A Look Into The Mind of the Competitive
The students at George Washington Carver Engineering and Science High School were the perfect group of people to interview due how diverse the group of people are, that participate in a variety of sports clubs. I interviewed people of all backgrounds and interests and asked the question...
Would you say you're competitive? Interviews with the locals and their responses
Nia Caldwell ~ 12th Grade
What I observed during Nia’s interview is that she associates competition with gaining confidence through the constant struggles that come with any sport.
Jordyn Williamson ~ 10th Grade
Jordyn sees competition as more of a social opportunity. She views competition as something that puts a lot of pressure on her while also allowing her to get more involved in her high school life.
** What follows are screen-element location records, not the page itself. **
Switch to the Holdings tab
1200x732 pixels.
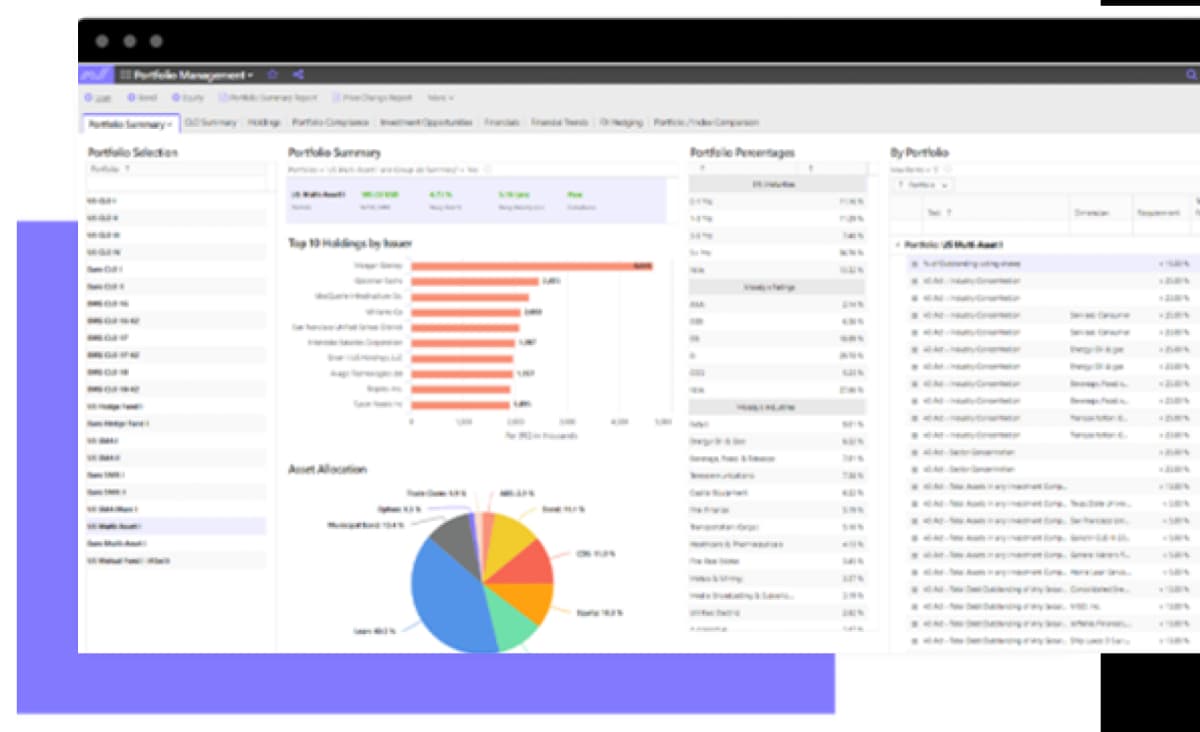[264, 123]
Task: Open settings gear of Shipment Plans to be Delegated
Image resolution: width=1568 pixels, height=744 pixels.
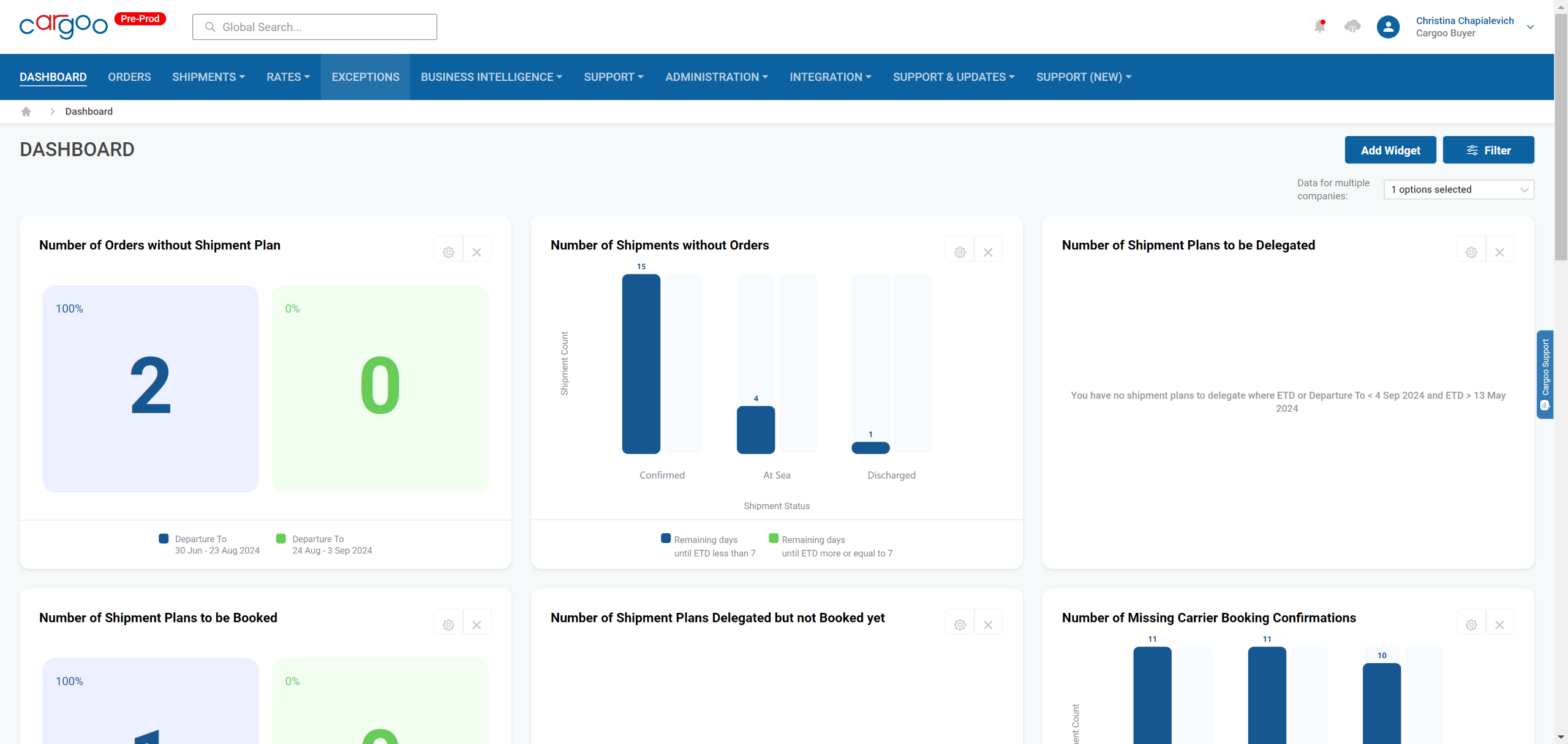Action: (1471, 252)
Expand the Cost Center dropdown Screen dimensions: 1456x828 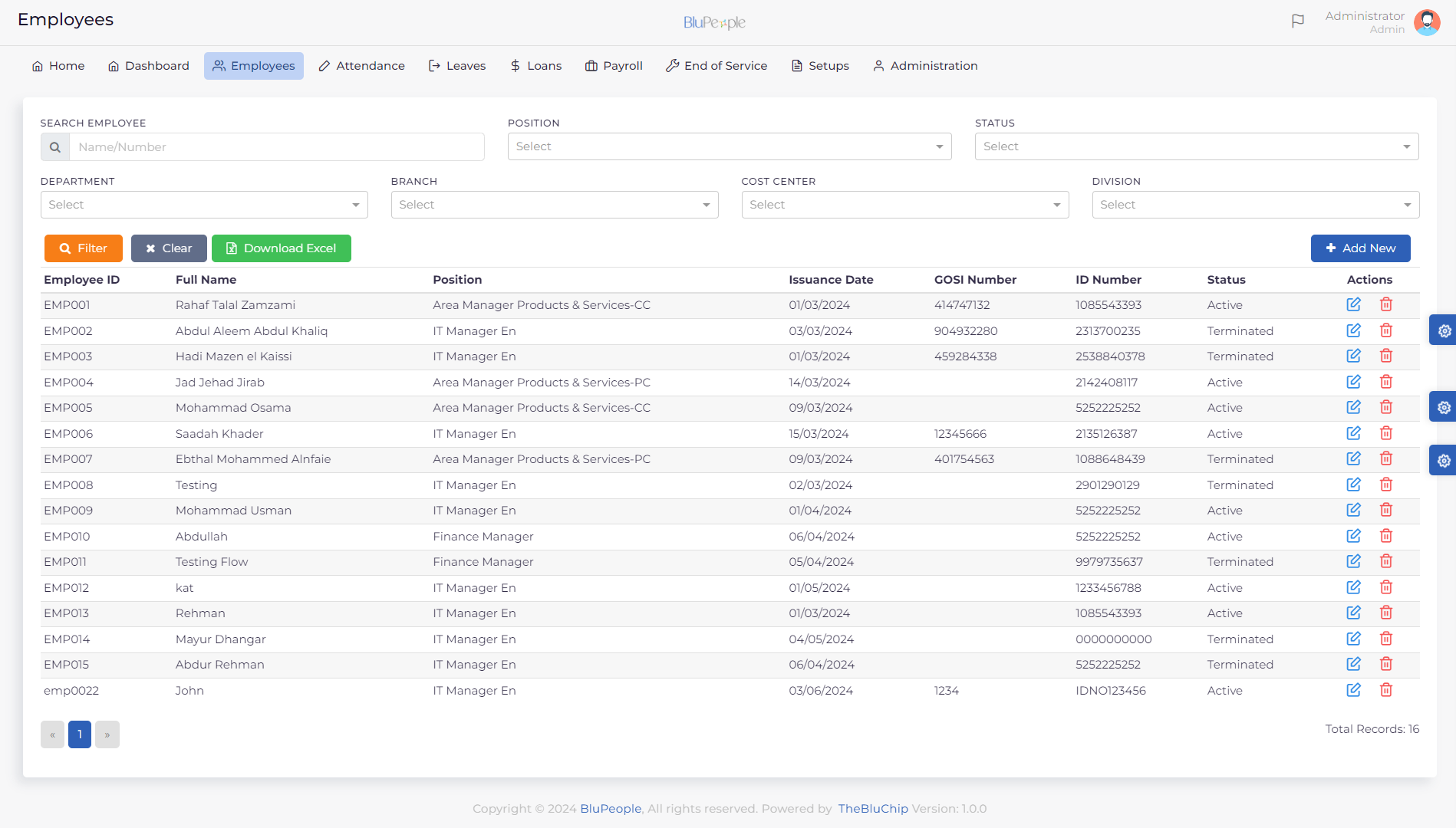904,205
Destinee Whitaker ~ 12th Grade
Destinee experiences competition as a constant motivation to succeed in anything she does whether it be a Calc Competition or a Volleyball game.
What do we know now?
After speaking with a few students and reading a few articles the question that stands is: How does this affect Carver students?
This is really simple. Competition affects the students of Carver because it allows them to express themselves through many different outlets.
This investigation helped shed light on the fact that many people are competitive if they are in any form of a sport or even a club. In the future, it may be beneficial to take a look at someone who isn't a high school student. This would indeed help answer the question in broader society: Why are people competitive?